Pataki doesn't have a foreign policy background and has been out of government for more than eight years. But he has invoked the 9/11 attacks to call for a limited commitment of U.S. ground forces to combat the Islamic State group, saying the U.S. is more vulnerable to a domestic attack than at any time since then. He has said any deployment should be confined to destroying the threat, then pulling out. He says a U.S. force should have been left in Iraq when the U.S. ended its combat operations there. Pataki opposes the decision to normalize relations with Cuba.
BUDGET AND ENTITLEMENTS
Less government spending and limiting government power have been consistent themes in his appearances and on the website of his super PAC, We the People, Not Washington. He has been campaigning against President Barack Obama's health care law for several years, arguing it is government overreach into what should be a private sector market. Pataki also favors overhauling the federal tax system by eliminating most deductions and reducing tax rates. "My advice would be to start all over," Pataki said in Iowa. "It would put lobbyists out of business and believe me, I think that would be a very good thing for America."
On social issues, Pataki falls to the left of many in the GOP field. He supports abortion rights and pushed through legislation as governor supporting civil rights and prohibiting discrimination against gays and lesbians. That included ensuring benefits for same-sex couples. Pataki said the question whether to permit gay marriage should be left to the states. New York legalized same-sex marriage in 2011. He signed tougher gun laws in 2000 after a mass shooting, but said that is also an issue for each state to settle. He considers Common Core standards a federal takeover of education.

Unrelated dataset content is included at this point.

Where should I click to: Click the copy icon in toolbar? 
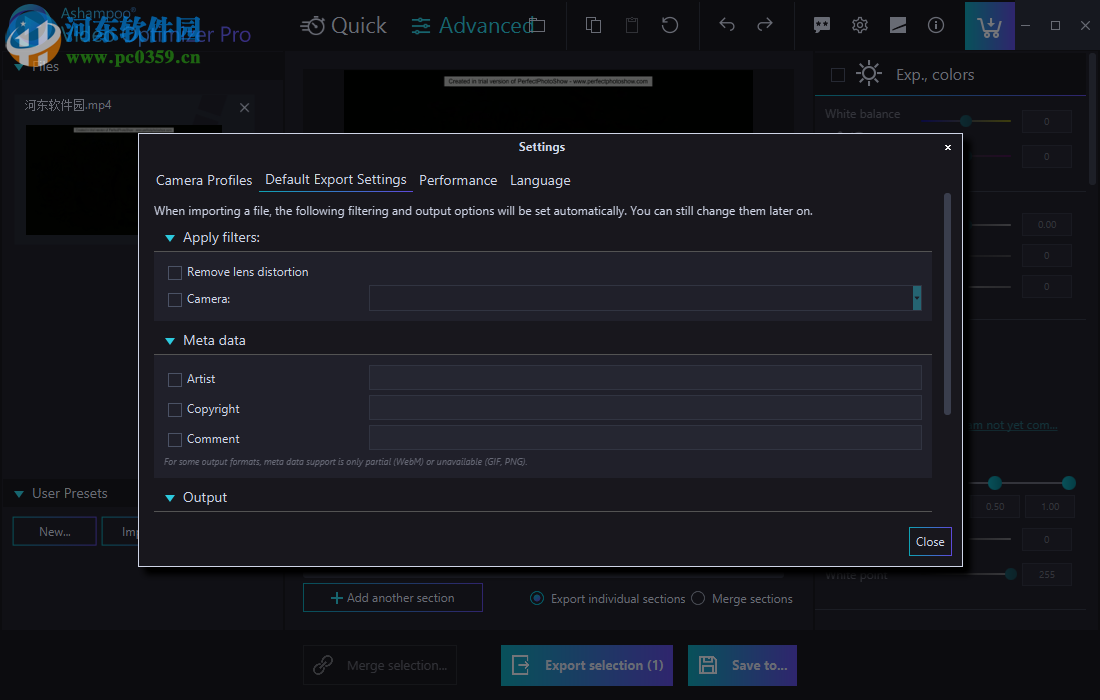coord(593,25)
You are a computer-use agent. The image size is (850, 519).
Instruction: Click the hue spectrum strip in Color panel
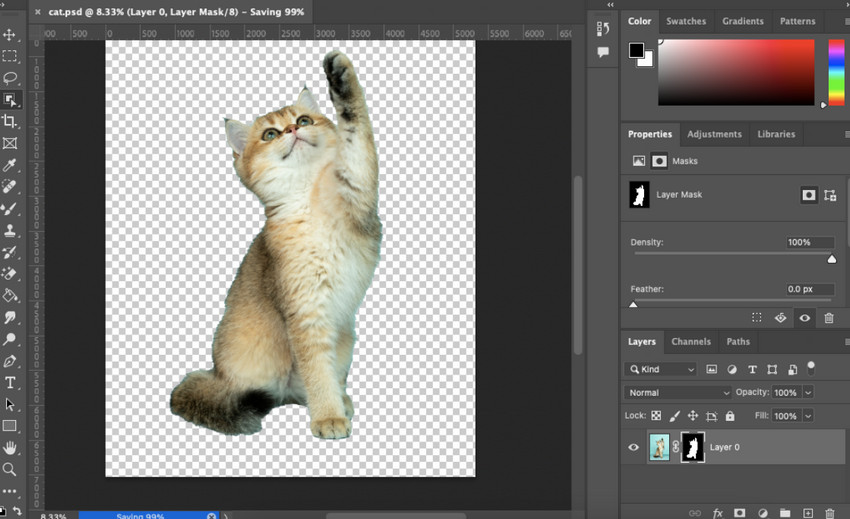pos(836,73)
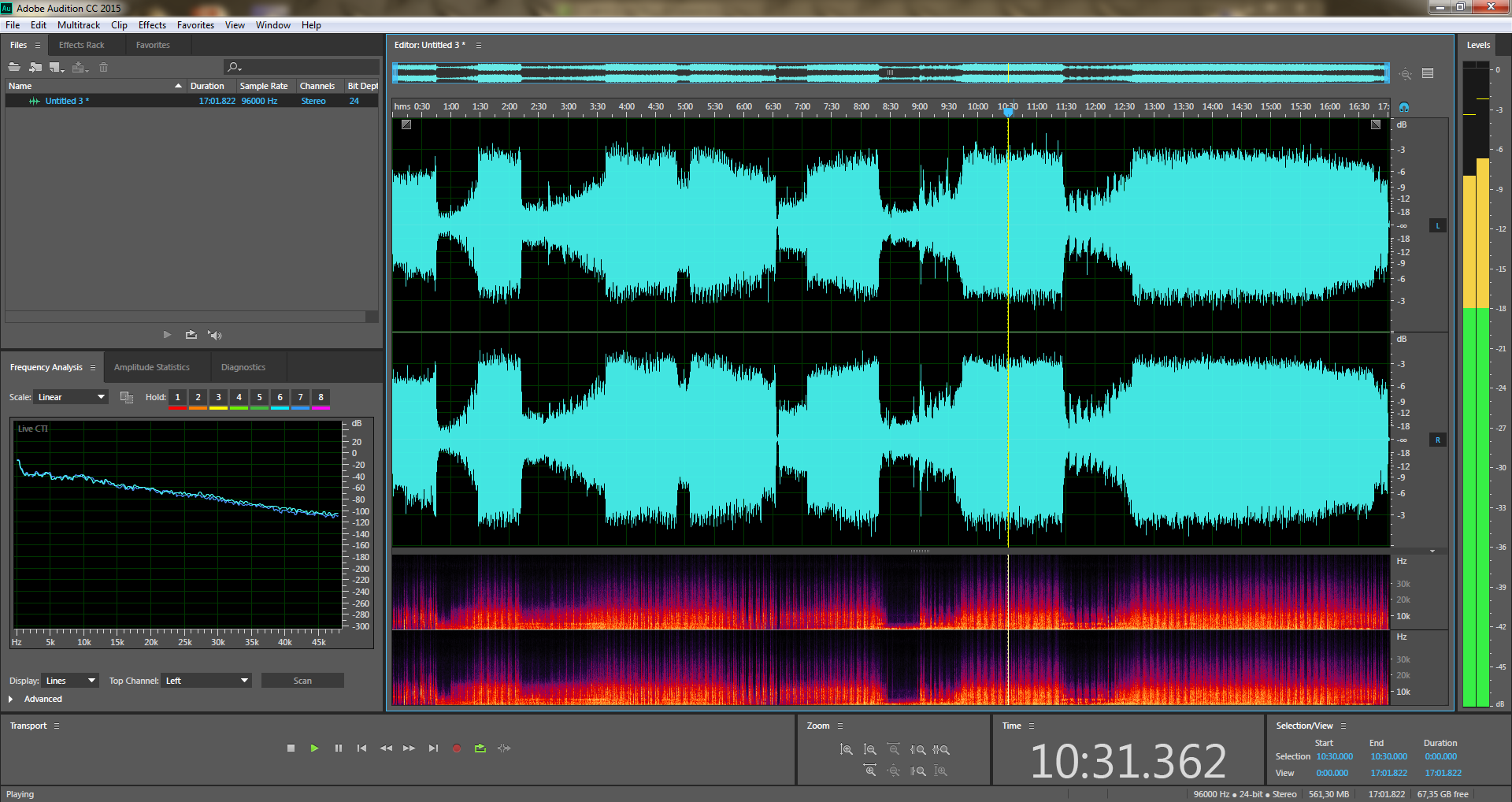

As governor, Pataki built a strong record on the environment. He promoted programs that conserved farmland and purchased large tracts of former timberlands to be set aside for recreation. He ordered New York power plants to cut emissions that cause acid rain and smog and backed the Regional Greenhouse Gas Initiative, which capped carbon emissions in a 10-state region. Pataki says now that he believes private and market-based initiatives are the best way to attack climate change and he is against new federal limits. "I think it's wrong to ignore environmental and conservation issues, I think it's an important part of the federal government's role," Pataki said. "But I think it's even worse if the federal government uses that as an excuse to raise revenue, shut down businesses, cut off innovation and pick winners and losers."